(Problem to solve)
Every record below is to be copied exactly, with its images omitted.
──────── Data to use
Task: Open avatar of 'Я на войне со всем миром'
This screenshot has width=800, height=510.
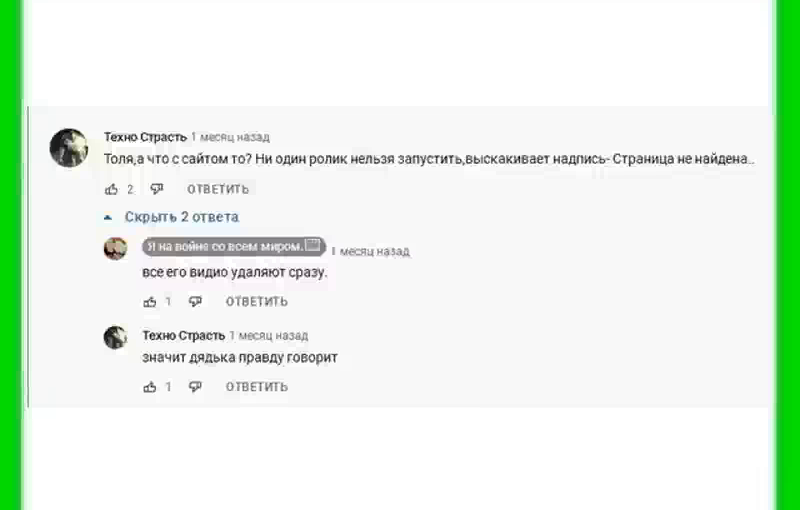Action: point(116,249)
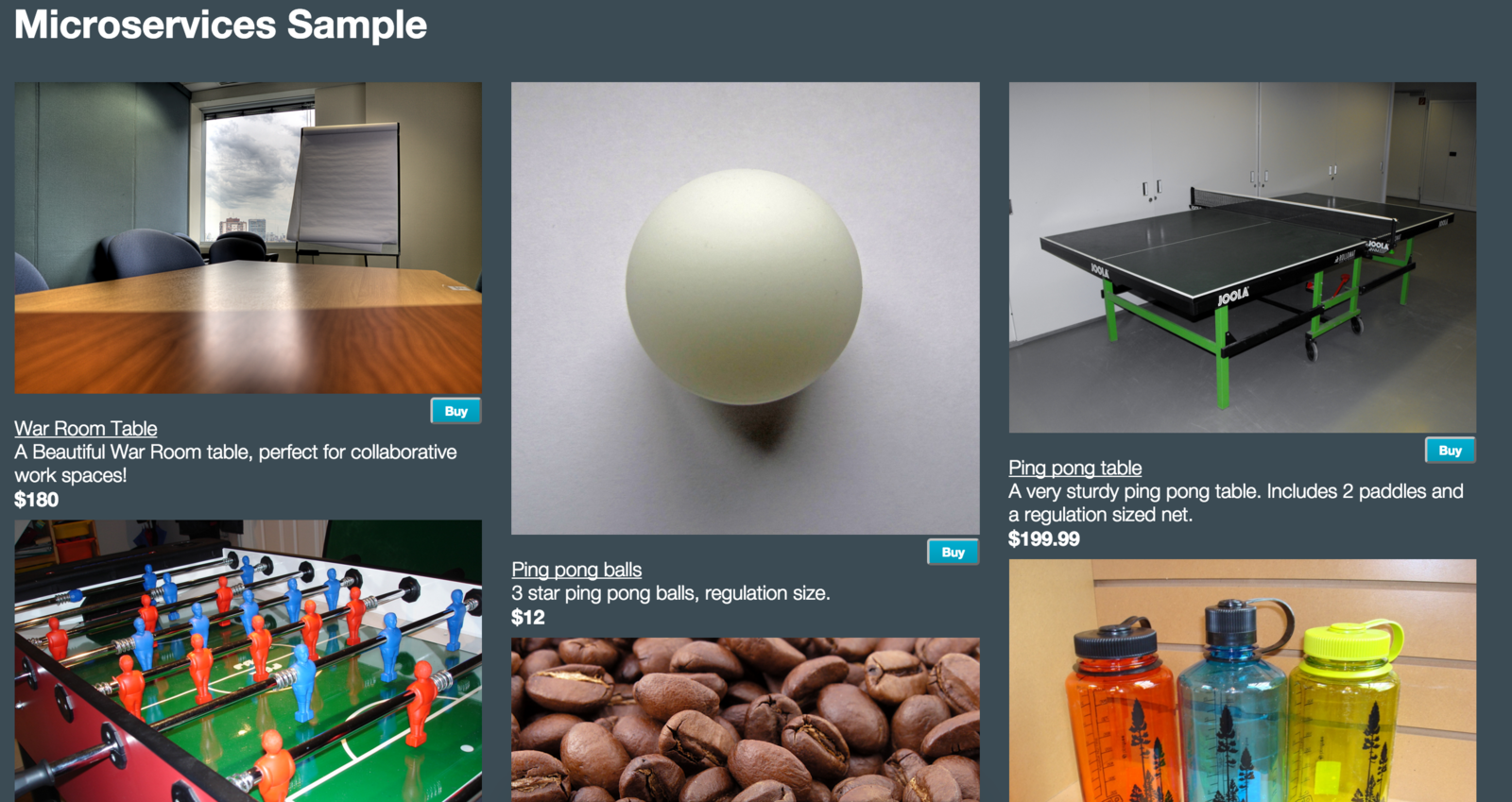The image size is (1512, 802).
Task: Click the 3 star ping pong balls description
Action: coord(671,593)
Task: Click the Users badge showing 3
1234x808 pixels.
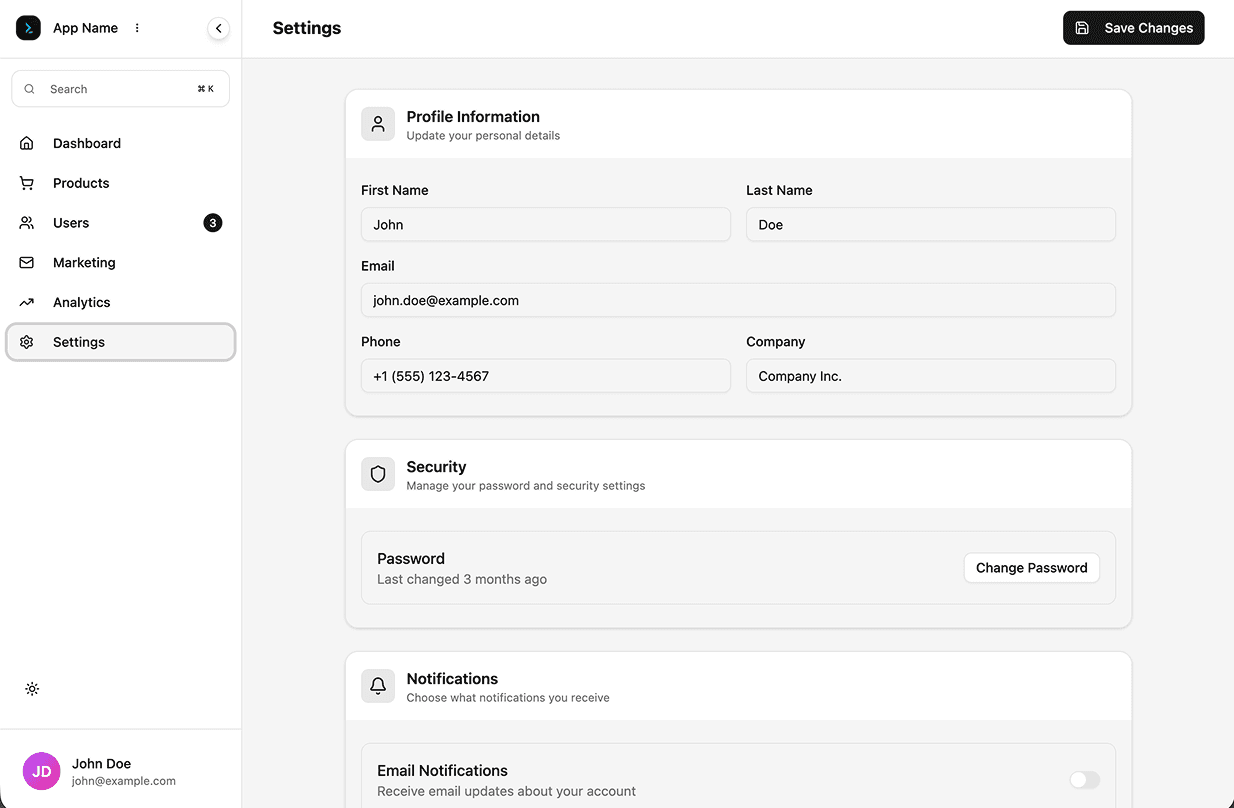Action: tap(212, 223)
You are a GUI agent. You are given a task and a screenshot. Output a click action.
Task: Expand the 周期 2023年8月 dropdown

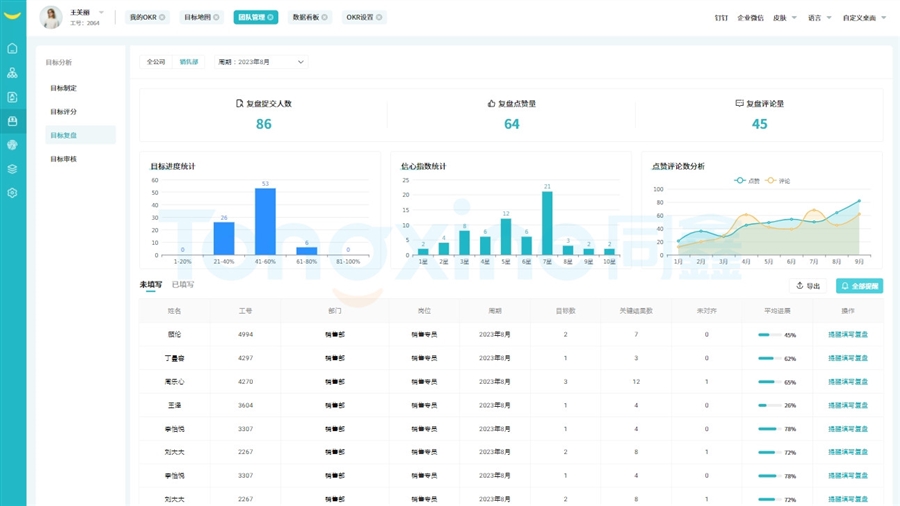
────────────────
(Completed exercise)
Task: Open avatar of 'Я на войне со всем миром'
This screenshot has width=800, height=510.
Action: point(116,249)
The image size is (1512, 802).
Task: Click the 3 star ping pong balls description
Action: coord(671,593)
Task: Click the Users badge showing 3
1234x808 pixels.
Action: tap(212, 223)
You are a GUI agent. You are given a task and a screenshot. Output a click action.
Task: Expand the 周期 2023年8月 dropdown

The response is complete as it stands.